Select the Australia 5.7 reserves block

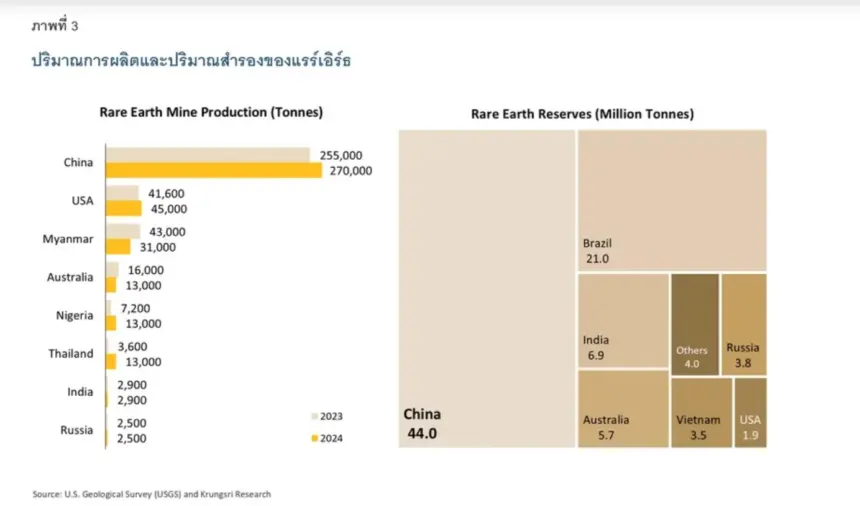pyautogui.click(x=623, y=409)
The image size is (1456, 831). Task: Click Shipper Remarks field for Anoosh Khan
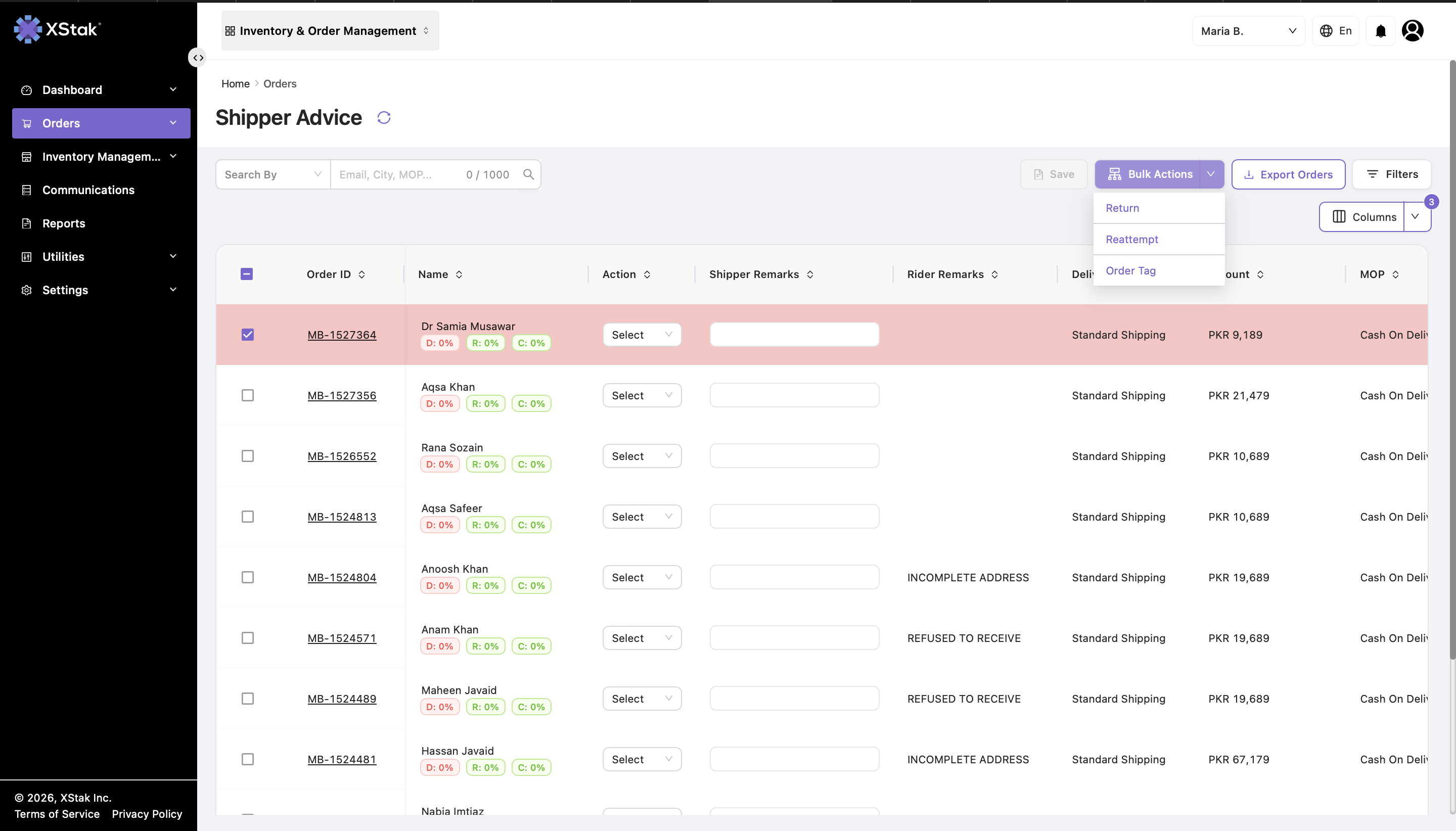[x=794, y=577]
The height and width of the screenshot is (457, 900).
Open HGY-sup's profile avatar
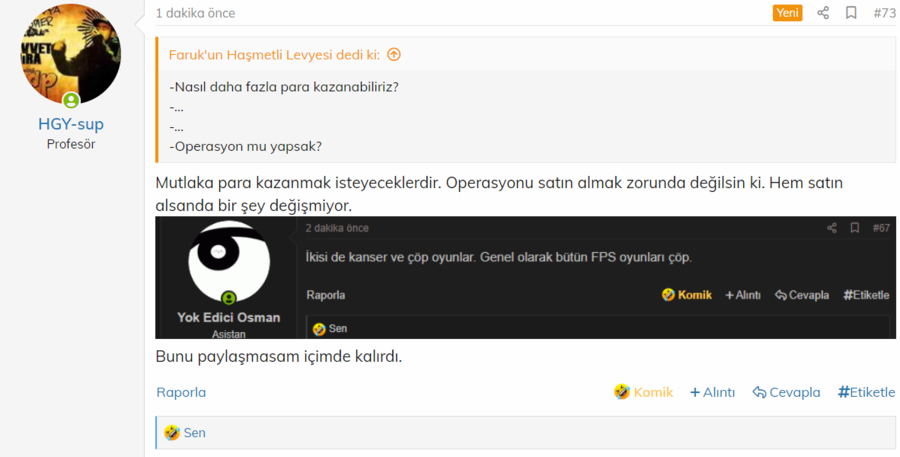(x=70, y=55)
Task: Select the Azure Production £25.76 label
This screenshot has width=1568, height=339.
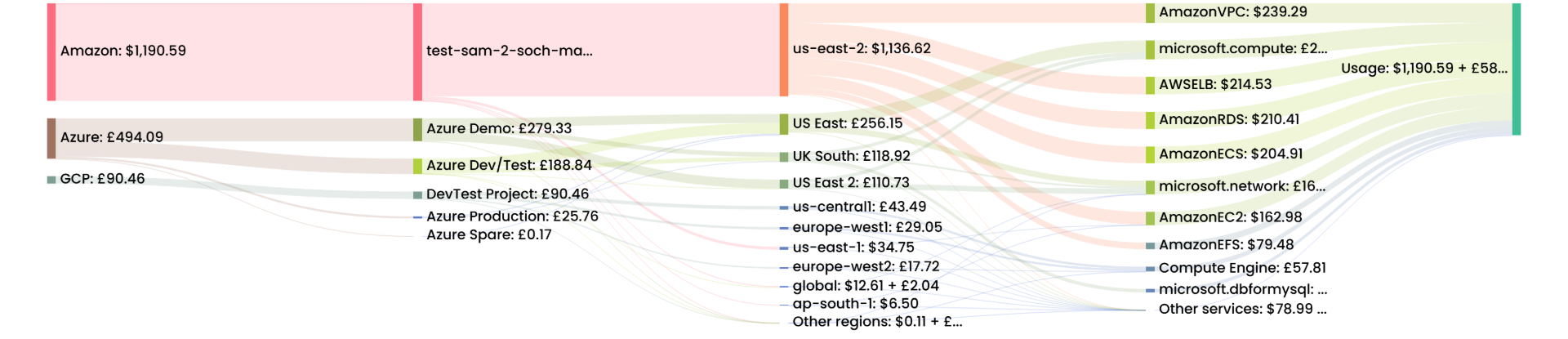Action: [x=512, y=216]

================================

### Short exercise
Report every line of the entries above that contains the string "Task". Case counts.

### Answer for this exercise
The image size is (1456, 831). Task: Click Shipper Remarks field for Anoosh Khan
Task: Select the Azure Production £25.76 label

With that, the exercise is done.